Performing in Idiot Box, a tribute to Television
Television is pretty much the New York punk band for me, Both [Tom] Verlaine and [Richard] Lloyd’s guitars were instrumental in my musical education. Television helped me to fall in love with playing the guitar. I really love Verlaine’s lyrics and songwriting. That earliest crop of New York punk — Ramones, Television, Patti Smith, Suicide, Talking Heads, The Voidoids — and on and on — had such a variety of sounds and talents. If only punk rock could have been that diverse from then on.

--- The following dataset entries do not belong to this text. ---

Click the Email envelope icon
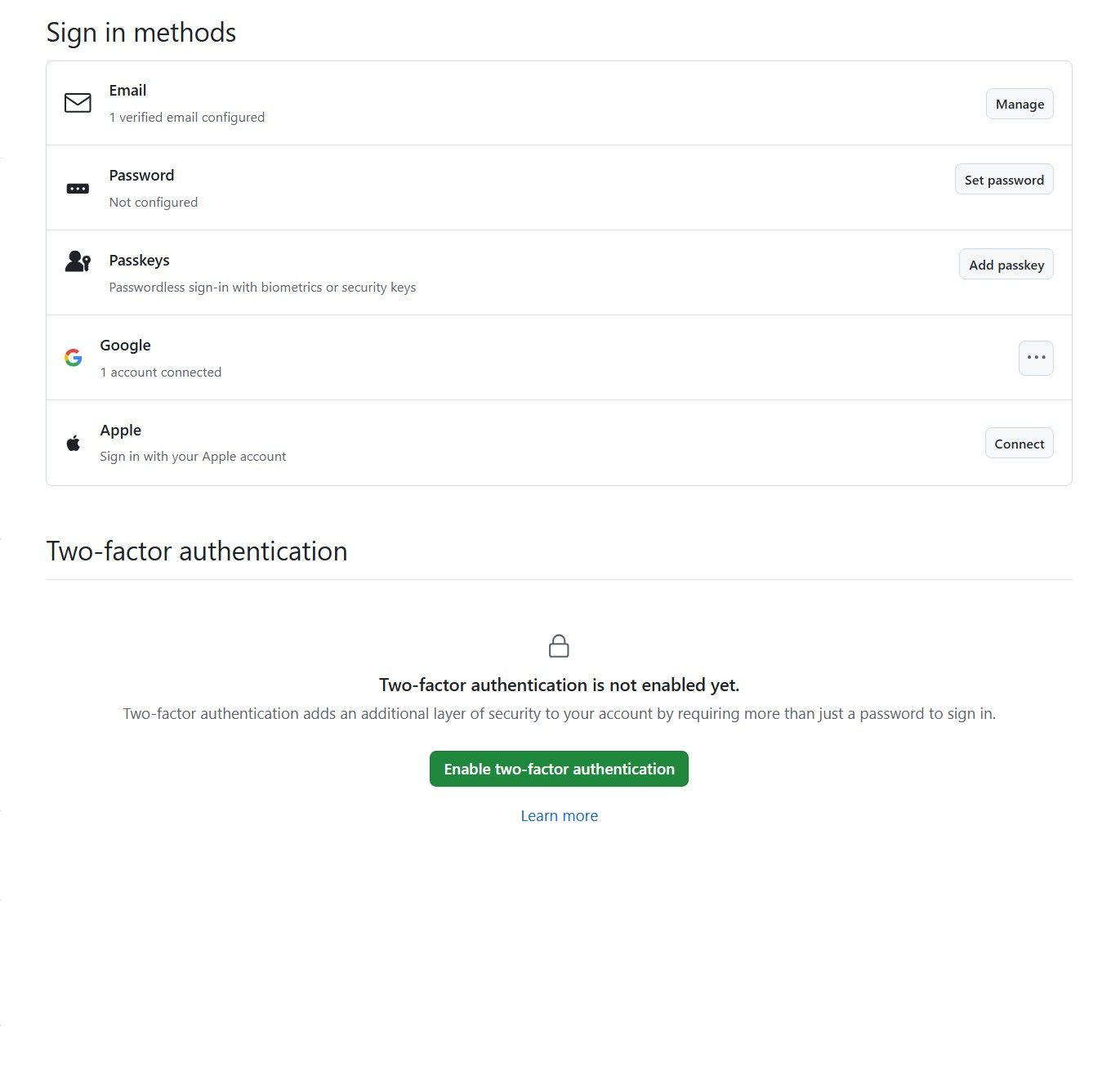1120x1080 pixels. click(x=78, y=103)
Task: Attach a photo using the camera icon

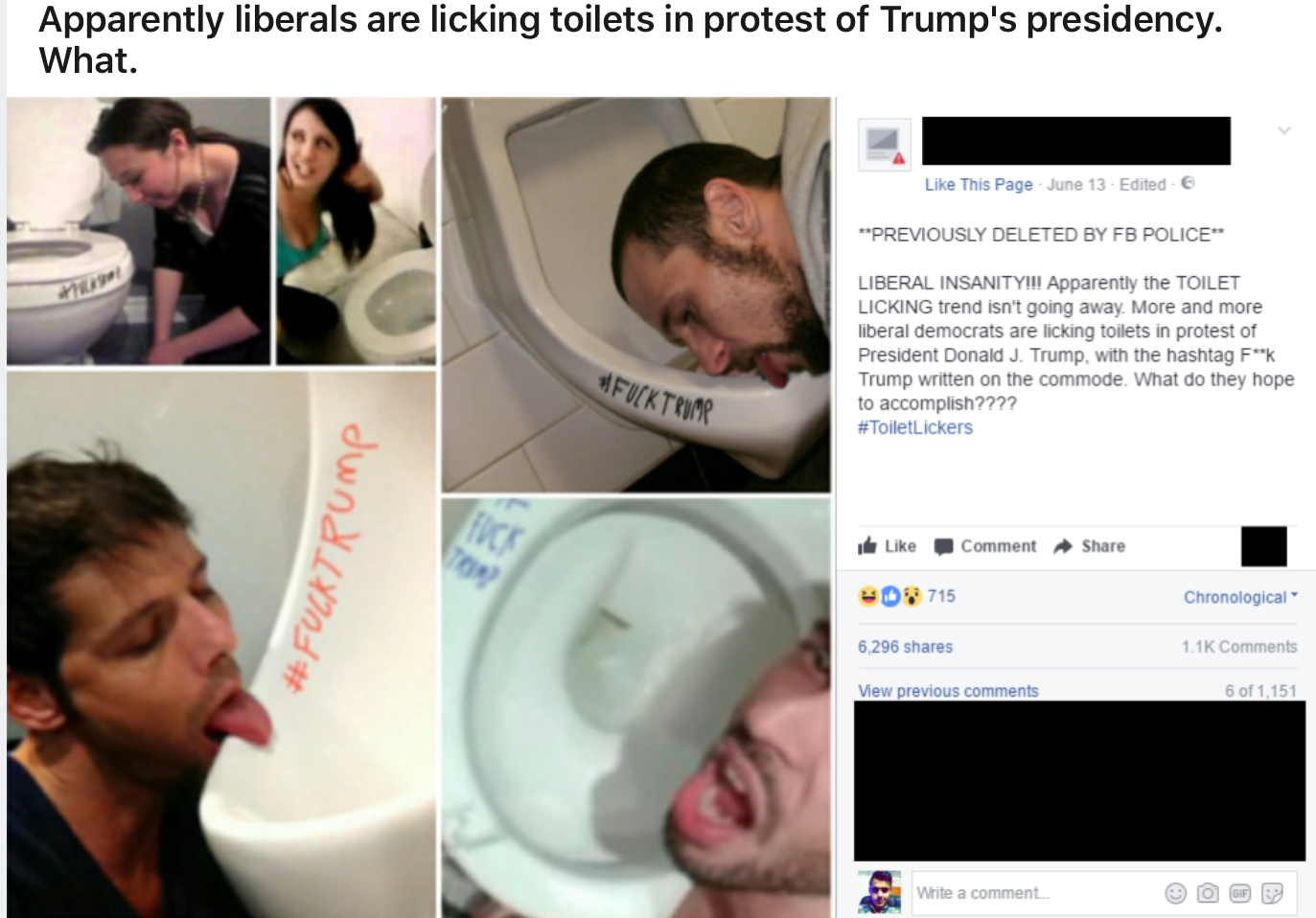Action: (x=1208, y=893)
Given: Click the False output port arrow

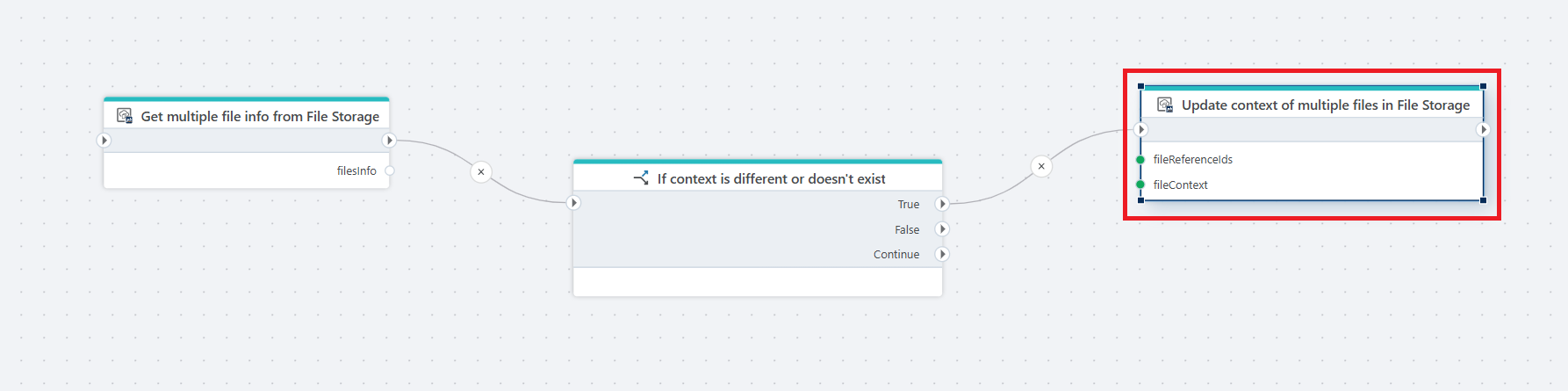Looking at the screenshot, I should [x=942, y=229].
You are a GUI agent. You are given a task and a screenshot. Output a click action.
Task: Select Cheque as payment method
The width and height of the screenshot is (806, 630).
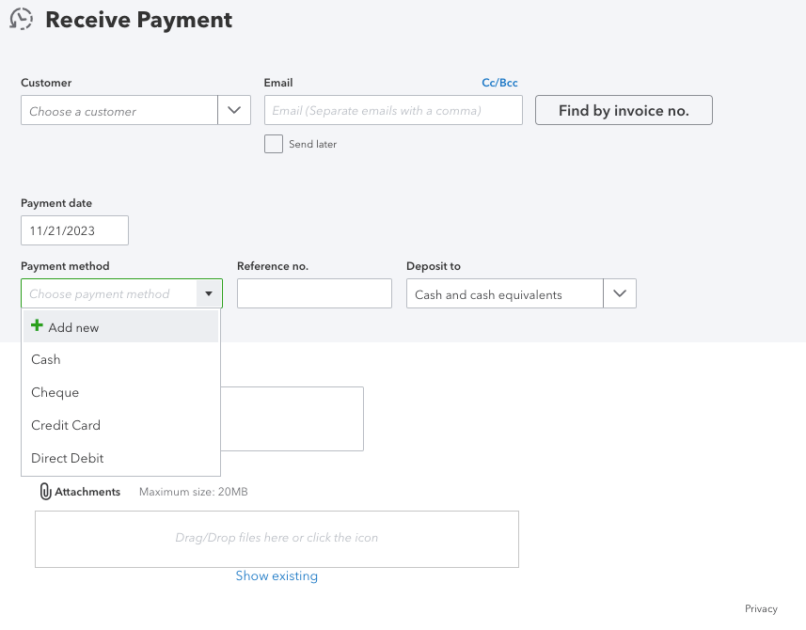tap(55, 392)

I grew up sheltered and naive and thought that all scenes were like that — then I went out into the world and was subjected to mostly antiseptic personalities of rich kids with top-dollar gear, all trying to sound like a fad and each other. It was a time and a place that was an open canvas. And it was well used. And then there was no-wave… but that’s a whole other Halloween show.
Jonathan Kamer and Billy Bissig
Performing in Sleeveless In Seattle, a tribute to Nirvana
Kamer: CBGB’s hosted what was a catalyst in punk-rock and hardcore music. So many influential bands came out of that era and space. Billy [Bissig], Nick [Bissig], and Eric [McManus] have done Nirvana cover sets in the past and wanted to do it this year for Halloween. It’s usually all members of Trophy Wives, but I guess since I’m now playing in Total Void with Billy and Nick, it just made sense for me to play with them in the Nirvana band.
Bissig: We all listened to them when we were young, and I hope we can do them justice at the show. I learned how to play guitar from listening to Nirvana, they made it seem like anyone could do it, like a lot of post-punk bands did, I just really liked their music — very simple and catchy without being cheesy. They do a lot of vocal harmonies that I’m a sucker for, and it makes it fun to sing with my brother.
Performing in Trouble Boys, a tribute to The Replacements
I love Halloween cover bands and wanted to do one that was easy enough that we could bang it out in a few practices. I love the Replacements, and they have the added bonus of being notoriously sloppy live, so if we mess things up, it will still probably be better than some of their performances. Lastly, my girlfriend and I have an anniversary coming up this month, and The Replacements is her favorite band.
Andrew Sellers and Michael Powell
Performing in Cheree, a tribute to Suicide
Sellers: Suicide was more of a weird, cerebral, performance art project than a band really, and that seemed intriguing to take on in terms of doing a cover/tribute type thing. I just feel like the whole downtown scene at that time seems magically epic. People like La Monte Young and Lou Reed and Philip Glass and Laurie Anderson and John Lurie and Fab Five Freddy and John Cale and David Byrne and Debbie Harry and Tom Verlaine, et cetera, all mixing together. It just seems like that was one of the coolest and most creatively fruitful and influential artistic gene pool cross-pollinations ever.
Powell: CBGB was the epicenter of the American punk movement that begat everything that happened after that. Alternative and indie rock of the ‘80s and ‘90s owes so much to what Television, Patti Smith, Blondie and Richard Hell were doing. And while it was an incubator for the NYC punk scene, it also was the destination for all the great bands of that era from across the country — Devo, The B52s, The Replacements, of course, many others. I love Suicide, and they’re spooky in that David Lynch sort of way — that warped view of ‘50s Americana fractured through a Eraserhead/Blue Velvet dark prism and this punk-damaged manic rockabilly with an oppressive industrial drum machine. It’s pretty perfect for Halloween.